All of these have actually been tried in one form or another, with varying degrees of success. The precursor to "dual trace" oscilloscopes, for instance, was the "dual beam" tube, which actually DID have two or more independent electron guns, one for each trace to be produced. It's complicated to make, complicaed to adjust, and it's virtually impossible to get the guns to stay together in terms of brightness, cutoff, etc.. Some very specialized deflection yokes have also been introduced over the years, but again these are expensive, difficult to produce and align properly, and tend not to stay aligned/ adjusted once you get them to work in the first place. The "more than one beam at different angles" is basically how the common color CRT works, but that's also a nightmare in terms of the adjustments it needs.

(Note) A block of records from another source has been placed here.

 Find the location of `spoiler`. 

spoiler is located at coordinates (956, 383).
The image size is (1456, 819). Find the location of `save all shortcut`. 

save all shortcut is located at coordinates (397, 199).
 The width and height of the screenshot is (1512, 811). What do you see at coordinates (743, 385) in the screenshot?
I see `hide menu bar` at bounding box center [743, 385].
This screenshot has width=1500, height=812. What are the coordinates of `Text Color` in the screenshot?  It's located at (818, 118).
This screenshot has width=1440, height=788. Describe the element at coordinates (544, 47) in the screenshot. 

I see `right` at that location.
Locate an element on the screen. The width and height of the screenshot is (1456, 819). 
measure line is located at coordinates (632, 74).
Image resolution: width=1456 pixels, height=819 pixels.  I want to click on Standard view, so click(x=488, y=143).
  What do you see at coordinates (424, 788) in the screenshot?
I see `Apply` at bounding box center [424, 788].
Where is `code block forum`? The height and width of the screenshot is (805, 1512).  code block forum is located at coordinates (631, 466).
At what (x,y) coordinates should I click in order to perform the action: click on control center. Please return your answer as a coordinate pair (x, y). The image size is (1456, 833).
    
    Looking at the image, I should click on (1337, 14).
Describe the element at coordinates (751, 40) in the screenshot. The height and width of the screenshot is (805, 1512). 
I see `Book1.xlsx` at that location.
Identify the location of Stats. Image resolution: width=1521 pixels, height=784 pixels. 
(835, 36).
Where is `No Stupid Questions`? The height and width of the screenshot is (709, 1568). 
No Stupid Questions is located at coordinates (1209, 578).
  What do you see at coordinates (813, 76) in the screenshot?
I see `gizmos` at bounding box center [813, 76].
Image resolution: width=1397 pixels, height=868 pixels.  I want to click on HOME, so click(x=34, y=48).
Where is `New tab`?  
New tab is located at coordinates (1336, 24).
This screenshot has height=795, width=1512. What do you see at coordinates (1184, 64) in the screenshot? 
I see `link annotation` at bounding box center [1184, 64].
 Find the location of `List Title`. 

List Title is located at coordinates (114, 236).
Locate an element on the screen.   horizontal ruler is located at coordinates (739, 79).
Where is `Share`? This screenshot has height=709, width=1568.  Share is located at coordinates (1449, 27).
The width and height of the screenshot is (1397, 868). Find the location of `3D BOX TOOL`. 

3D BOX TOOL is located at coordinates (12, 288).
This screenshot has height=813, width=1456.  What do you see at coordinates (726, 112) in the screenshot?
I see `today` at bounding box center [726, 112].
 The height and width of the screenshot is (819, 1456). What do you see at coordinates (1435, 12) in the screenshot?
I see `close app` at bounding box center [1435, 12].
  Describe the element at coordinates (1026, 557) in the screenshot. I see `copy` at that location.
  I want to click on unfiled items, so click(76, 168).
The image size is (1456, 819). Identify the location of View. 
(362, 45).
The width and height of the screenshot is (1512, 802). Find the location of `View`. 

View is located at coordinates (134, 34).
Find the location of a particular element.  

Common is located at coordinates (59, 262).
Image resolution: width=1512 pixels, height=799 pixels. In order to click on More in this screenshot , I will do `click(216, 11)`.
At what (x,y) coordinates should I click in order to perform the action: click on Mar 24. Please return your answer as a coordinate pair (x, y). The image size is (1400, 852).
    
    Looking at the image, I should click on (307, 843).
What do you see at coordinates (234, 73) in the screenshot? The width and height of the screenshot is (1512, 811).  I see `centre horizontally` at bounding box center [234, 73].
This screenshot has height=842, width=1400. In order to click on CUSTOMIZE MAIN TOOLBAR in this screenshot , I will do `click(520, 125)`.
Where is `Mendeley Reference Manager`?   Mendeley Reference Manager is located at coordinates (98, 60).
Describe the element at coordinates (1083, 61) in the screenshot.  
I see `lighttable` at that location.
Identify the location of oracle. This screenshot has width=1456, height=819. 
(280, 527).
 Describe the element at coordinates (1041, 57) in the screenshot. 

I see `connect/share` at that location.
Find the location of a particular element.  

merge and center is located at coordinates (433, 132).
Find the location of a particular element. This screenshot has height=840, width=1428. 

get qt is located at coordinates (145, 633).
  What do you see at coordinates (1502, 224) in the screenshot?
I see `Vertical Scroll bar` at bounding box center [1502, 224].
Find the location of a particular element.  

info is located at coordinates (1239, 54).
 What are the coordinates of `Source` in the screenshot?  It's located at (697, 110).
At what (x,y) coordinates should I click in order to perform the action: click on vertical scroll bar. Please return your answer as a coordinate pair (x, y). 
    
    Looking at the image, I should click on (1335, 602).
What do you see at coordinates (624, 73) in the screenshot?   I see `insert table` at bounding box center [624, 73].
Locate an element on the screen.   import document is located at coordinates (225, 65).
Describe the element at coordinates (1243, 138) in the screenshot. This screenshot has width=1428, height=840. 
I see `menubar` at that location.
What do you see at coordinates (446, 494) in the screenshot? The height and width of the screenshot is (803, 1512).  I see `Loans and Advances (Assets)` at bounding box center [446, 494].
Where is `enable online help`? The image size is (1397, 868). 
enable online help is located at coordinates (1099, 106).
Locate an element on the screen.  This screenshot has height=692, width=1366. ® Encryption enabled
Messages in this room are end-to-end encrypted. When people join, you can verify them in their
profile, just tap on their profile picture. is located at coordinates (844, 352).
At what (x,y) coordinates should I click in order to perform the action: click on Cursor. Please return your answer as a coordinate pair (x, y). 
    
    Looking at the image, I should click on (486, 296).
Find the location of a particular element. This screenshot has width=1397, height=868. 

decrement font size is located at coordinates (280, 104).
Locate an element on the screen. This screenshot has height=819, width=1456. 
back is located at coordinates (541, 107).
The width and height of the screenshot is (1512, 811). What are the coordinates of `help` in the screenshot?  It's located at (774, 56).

And the bottom line to all of this is - why bother? What would a truly thin/flat but otherwise conventional CRT actually bring to the party that would be worth the effort at this point?

Bob M.

Reply to
Bob Myers

Of course they have. Electrostatic deflection, magnetic deflection, distributed deflection, meshes, shadow masks, PDA, alumized phosphors, phosphor stripes, dynamic focussing, ion traps, and many others.

You should really read up on the technology to understand its history and constraints. And do some of the math. Some seriously smart people have put thousands of man-years into CRT design, and I don't think they would have missed anything obvious.

John

Reply to
John Larkin

Na, I don't care about it. There are more interesting things to do with my life. Thats why it was a question and I repreated several times that I'm basically just making things up. I'm sure there have been many smart people working on it but I think the problem that the crt hasn't had a major redesign creates some questions. Its hightly possible that the original idea is flawed and makes it very difficult to enhance apon or that there are econmic reasons why or there has been modification but they just didn't catch on.